** start of Text to read **

What is the relevance of question whether the passenger was prebooked and that is why the defendant was at Heathrow, or whether he simply went to tout for business? You may think that issue has relevance in two possible ways. Firstly, you may think (and it is entirely a matter for you) that it is less likely that a minicab driver would commit an offence of the sort alleged against a passenger who had been or who he thought had been booked for the journey through a minicab company for whom he worked. You may think it less likely it would have occurred in those circumstances than such an offence would be committed by a driver who had merely picked up an unknown and unrecorded passenger. It is a matter for you as to whether you think it relevant on that issue.”

The judge then went on to give the direction which we have quoted earlier.

[32] Mr Davies asserts that in the passage which we have just read the judge was in effect giving a Lucas direction suitably tailored to meet the facts of the case. Finally, even if the direction given was (contrary to his primary case) required, and was either not given or was deficient, Mr Davies contends that on the totality of the evidence the only reasonable and proper verdict would have been one of guilty so that the conviction cannot be said to be unsafe; in support he cites the case of Stirland [1994] AC 315.

[33] We deal, first, with the point made by Mr Cleeve that by what she said at p 6C the judge was, or might have been understood by the jury to be, directing them that some burden of proof lay on the appellant in relation at least to the question whether, as he claimed, he had been prebooked to go to Heathrow Airport. We recognise that there is some force in that criticism. But that passage has to be read in conjunction with the impeccable direction given by the judge on burden of proof at p 7F. If this criticism of the summing-up stood alone, we would not have disturbed the conviction.

[34] But there is the further, as it appears to us, crucial question whether this was a case where a Lucas direction was required. We readily accept, as is apparent from Burge and Pegg, that a Lucas direction is not required in every case just because a defendant gives evidence controverting evidence given by prosecution witnesses. In Burge and Pegg the Court said:

“. . . the point we wish to make is that a Lucas direction is not required in every case in which a defendant gives evidence, even if he gives evidence about a number of matters, and the jury may conclude in relation to some matters at least that he has been telling lies. The warning is only required if there is a danger that they may regard that conclusion as probative of his guilt of the offence which they are considering. In Goodway this Court cited, with approval, the New Zealand case of Dehar [1969] NZ LR 763, in which the court said:

'How far a direction is necessary will depend upon circumstances. There may be cases ... where the rejection of the explanation given by the accused almost necessarily leaves the jury with no choice but to convict as a matter of logic..'

Again the emphasis is ours. Adapting the words used by Professor Birch in the Criminal Law Review [1994] Crim LR 683, our view is that the direction on lies approved in Goodway comes into play where the prosecution say, or the judge envisages that the jury may say, that the lie is evidence against the accused: in effect, using it as an implied admission of guilt. Normally prosecuting counsel will have identified and sought to prove a particular lie on the material issue which is alleged to be explicable only on the basis of a consciousness of guilt on the defendant's part. This is, as Professor Birch says, a very specific prosecution tactic, quite distinct from the run of the mill case in which the defence case is contradicted by the evidence of prosecution witnesses in such a way as to make it necessary for the prosecution to say that insofar as the two sides are in conflict, the defendant's account is untrue and indeed deliberately and knowingly false.”

** end of Text to read **

> Directive 1
In the judgment excerpt, which case does Mr Davies cite to support his argument that the conviction cannot be said to be unsafe?

** start of Provided records **

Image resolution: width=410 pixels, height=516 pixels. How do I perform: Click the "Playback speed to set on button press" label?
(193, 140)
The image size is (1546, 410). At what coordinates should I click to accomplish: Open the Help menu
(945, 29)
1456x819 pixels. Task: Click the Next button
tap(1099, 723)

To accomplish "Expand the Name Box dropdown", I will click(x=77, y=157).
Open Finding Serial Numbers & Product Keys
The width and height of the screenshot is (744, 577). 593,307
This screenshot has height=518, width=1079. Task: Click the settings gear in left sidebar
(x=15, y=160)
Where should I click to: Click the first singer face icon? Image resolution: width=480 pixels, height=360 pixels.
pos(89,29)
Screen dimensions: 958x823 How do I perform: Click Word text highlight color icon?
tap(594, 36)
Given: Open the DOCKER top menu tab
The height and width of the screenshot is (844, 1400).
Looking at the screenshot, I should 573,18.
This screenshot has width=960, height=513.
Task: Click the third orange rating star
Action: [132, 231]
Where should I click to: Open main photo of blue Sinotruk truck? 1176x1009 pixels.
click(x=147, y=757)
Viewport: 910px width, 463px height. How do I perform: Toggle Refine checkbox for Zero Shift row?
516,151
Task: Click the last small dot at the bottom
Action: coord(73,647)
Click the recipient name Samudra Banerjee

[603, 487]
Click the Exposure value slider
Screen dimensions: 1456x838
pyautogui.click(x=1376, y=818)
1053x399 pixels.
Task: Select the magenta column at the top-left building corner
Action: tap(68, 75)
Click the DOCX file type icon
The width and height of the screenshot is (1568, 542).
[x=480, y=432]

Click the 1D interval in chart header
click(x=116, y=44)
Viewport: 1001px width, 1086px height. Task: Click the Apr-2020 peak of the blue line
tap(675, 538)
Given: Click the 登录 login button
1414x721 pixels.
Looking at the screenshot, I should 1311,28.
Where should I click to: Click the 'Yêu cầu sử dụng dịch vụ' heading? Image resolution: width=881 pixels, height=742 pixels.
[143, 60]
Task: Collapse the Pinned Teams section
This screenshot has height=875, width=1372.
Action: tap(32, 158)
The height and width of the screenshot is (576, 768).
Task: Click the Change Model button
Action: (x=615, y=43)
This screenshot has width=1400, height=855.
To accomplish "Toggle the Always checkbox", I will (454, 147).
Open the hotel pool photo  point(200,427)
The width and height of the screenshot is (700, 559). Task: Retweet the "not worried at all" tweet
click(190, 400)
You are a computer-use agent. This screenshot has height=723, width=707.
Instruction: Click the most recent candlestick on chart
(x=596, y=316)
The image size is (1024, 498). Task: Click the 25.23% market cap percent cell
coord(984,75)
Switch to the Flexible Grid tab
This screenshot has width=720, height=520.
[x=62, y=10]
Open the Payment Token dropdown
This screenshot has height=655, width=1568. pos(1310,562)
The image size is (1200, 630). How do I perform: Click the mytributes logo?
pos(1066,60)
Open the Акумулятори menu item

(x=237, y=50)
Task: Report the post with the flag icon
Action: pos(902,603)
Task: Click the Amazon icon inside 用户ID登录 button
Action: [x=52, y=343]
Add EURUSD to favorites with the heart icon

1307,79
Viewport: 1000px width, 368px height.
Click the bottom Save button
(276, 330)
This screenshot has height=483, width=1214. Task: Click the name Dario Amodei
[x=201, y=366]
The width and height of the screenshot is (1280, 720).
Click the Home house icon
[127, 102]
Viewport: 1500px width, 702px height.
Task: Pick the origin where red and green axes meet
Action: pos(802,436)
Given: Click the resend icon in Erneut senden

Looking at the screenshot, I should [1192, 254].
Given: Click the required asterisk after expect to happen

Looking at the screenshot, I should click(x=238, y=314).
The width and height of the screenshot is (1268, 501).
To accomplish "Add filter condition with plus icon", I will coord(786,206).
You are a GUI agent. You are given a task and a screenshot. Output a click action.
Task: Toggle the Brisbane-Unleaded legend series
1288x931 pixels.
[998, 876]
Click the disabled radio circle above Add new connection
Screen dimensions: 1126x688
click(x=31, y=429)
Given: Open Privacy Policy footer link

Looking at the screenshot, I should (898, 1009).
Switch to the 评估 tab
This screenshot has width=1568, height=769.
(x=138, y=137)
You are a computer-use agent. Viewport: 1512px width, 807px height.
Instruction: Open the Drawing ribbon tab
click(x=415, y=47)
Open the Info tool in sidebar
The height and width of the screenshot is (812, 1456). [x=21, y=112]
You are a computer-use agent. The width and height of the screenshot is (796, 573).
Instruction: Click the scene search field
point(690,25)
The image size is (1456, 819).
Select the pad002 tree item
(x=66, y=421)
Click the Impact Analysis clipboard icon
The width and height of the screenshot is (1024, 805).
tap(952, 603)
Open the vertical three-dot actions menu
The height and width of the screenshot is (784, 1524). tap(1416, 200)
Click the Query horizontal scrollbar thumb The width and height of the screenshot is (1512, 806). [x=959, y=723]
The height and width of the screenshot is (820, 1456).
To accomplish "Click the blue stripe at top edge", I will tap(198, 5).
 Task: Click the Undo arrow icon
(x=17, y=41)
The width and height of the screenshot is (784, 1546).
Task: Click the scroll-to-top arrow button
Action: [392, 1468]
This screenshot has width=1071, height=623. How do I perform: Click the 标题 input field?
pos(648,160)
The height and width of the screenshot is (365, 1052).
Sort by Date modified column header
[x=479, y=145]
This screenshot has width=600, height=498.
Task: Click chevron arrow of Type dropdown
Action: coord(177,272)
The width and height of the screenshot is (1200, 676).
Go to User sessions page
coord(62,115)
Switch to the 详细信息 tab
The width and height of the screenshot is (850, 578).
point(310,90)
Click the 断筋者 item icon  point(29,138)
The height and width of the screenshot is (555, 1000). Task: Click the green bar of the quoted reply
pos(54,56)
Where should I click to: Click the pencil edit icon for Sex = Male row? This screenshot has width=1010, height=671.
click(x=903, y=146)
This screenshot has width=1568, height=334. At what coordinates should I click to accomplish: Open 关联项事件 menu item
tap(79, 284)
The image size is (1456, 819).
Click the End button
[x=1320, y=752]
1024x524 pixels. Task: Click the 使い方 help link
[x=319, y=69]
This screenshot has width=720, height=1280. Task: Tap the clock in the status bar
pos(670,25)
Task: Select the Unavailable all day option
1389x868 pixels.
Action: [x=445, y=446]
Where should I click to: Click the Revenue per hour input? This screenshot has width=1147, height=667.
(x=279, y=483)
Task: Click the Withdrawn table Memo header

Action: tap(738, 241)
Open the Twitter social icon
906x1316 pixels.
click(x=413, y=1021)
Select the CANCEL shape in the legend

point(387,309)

** end of Provided records **

> Directive 2
Rewrite the entries from the line with "This screenshot has height=483, width=1214." to the line with "[x=201, y=366]", requests included. Scale every click coordinate in the answers by 1.65 and round to whole numbers, with halves rounded up.

> Task answer 1
Stirland [1994] AC 315.

> Task answer 2
This screenshot has height=483, width=1214. Task: Click the name Dario Amodei
[x=332, y=604]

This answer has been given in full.